More recently, the law librarians tested data analytics tools marketed to lawyers. The names of these platforms should be familiar. The study evaluated seven, including Bloomberg Law, Lex Machina, LexisNexis Context and Westlaw Edge. Twenty-seven librarians from law firms and academic law libraries worked on the project, each testing two platforms for a month. They tested those platforms with a common set of 18 questions. An example was a query: how many times a certain law firm had appeared in front of a certain judge in the district of Delaware. The exact answer was 13, but not a single platform obtained that result. Again, “trust but verify.”

Lawyers are not the only ones who should be concerned about AI’s outputs. Even technology companies can make AI mistakes. Earlier this year, published reports recalled an effort by Amazon since 2014 to develop and use a recruiting tool to review resumes. The tool ranked each resume on a five-point scale. Early on, Amazon realized that it was not rating candidates for technology and software positions in a gender-neutral manner. Though it sought more diversity, it had trained its recruiting tool by feeding it the resumes of 10 years of hires. Unfortunately, few of those previous hires had been women, so the AI tool was trained to prefer male applicants with the same experiences and professional relationships possessed by previous, successful male applicants. For instance, the tool learned to penalize resumes containing the word “women’s” and downgraded graduates of the two all-women’s colleges. Amazon gave up on that effort last year and disbanded the development team.

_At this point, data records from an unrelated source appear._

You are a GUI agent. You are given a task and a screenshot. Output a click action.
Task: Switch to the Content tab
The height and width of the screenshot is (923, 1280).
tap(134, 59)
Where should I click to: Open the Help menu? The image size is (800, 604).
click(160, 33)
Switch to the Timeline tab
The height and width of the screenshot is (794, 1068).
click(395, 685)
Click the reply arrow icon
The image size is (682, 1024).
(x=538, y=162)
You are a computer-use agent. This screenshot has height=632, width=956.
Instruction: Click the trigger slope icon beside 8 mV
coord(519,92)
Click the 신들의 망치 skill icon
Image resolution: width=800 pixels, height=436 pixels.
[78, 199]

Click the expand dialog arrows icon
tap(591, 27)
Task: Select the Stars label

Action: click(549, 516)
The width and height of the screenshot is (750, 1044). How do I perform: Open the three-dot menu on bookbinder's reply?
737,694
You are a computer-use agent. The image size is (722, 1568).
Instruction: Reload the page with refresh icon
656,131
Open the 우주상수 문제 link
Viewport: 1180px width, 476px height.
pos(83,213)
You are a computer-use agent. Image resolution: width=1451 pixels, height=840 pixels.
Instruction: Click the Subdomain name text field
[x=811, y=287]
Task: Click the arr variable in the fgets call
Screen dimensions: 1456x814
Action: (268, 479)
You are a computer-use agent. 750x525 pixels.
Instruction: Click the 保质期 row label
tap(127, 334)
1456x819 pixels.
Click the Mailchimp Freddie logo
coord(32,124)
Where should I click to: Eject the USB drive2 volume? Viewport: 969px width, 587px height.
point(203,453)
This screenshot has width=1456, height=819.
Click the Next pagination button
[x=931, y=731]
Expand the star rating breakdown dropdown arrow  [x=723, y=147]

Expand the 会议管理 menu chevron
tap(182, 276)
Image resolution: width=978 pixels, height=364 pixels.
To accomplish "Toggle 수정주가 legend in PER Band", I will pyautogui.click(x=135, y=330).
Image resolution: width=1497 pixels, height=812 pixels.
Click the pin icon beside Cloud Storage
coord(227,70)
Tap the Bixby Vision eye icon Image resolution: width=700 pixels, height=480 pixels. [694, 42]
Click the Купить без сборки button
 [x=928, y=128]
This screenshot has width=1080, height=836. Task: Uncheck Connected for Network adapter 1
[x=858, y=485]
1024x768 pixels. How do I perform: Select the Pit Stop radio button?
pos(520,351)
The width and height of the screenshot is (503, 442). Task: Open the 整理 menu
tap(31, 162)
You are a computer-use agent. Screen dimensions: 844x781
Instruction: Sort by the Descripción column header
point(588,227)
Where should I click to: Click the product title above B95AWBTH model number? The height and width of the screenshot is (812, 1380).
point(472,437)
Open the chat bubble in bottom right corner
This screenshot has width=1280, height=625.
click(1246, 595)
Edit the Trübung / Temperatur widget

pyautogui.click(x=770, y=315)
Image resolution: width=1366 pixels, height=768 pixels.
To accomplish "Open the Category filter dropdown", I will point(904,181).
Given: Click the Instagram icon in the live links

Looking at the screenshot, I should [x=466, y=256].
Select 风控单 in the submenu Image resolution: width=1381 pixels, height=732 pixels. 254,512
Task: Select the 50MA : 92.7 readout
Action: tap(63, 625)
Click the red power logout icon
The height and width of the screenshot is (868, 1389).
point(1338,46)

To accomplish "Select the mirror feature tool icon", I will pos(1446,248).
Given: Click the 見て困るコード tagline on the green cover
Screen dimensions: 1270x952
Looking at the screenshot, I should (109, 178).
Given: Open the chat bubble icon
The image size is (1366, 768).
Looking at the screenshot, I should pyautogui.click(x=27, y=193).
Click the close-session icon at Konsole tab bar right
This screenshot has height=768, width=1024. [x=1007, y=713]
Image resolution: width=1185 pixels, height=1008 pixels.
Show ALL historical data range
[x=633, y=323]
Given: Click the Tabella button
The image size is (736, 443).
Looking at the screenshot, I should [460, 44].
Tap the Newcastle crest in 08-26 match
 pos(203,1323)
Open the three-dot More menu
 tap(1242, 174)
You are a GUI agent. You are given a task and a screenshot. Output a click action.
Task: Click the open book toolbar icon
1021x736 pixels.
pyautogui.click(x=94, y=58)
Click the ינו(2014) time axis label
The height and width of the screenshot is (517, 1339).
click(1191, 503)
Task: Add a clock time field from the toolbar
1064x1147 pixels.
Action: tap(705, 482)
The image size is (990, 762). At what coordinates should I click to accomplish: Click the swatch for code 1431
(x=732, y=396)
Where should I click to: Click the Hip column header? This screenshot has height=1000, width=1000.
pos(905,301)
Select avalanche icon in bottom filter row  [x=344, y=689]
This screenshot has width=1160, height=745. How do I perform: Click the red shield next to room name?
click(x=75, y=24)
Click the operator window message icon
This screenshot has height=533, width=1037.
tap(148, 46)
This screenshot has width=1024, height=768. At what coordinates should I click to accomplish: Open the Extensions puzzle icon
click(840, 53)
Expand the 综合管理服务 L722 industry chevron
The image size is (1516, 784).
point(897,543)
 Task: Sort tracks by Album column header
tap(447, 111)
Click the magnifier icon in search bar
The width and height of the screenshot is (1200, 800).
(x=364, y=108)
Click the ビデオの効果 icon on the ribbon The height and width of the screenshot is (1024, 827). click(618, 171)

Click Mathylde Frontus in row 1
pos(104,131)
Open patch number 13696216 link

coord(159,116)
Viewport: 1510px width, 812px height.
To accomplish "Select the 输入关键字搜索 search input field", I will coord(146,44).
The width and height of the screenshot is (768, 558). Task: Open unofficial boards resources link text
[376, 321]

What can we do to avoid disastrous consequences such as a wrong answer, a missed case or citation, or an overlooked relevant and important document? Most lawyers can’t afford multiple AI-induced tools in each category that might allow machine verification of results. At a minimum, we should demand a “proof of concept” period before committing to a purchase. Then when using a tool, we should depend on common-sense analyses of search results including suspicions about the absence of an expected result. Application of that approach will probably satisfy the standard of care; and fortunately in the world of electronic discovery, it should satisfy the need to conduct a reasonable, good-faith effort to collect and produce the relevant information.

In the final analysis, we will have to learn on the job what works for us and what we can afford to obtain and use. There is an interesting journey ahead.

Bill Kammer is a Partner with Solomon Ward Seidenwurm & Smith, LLP.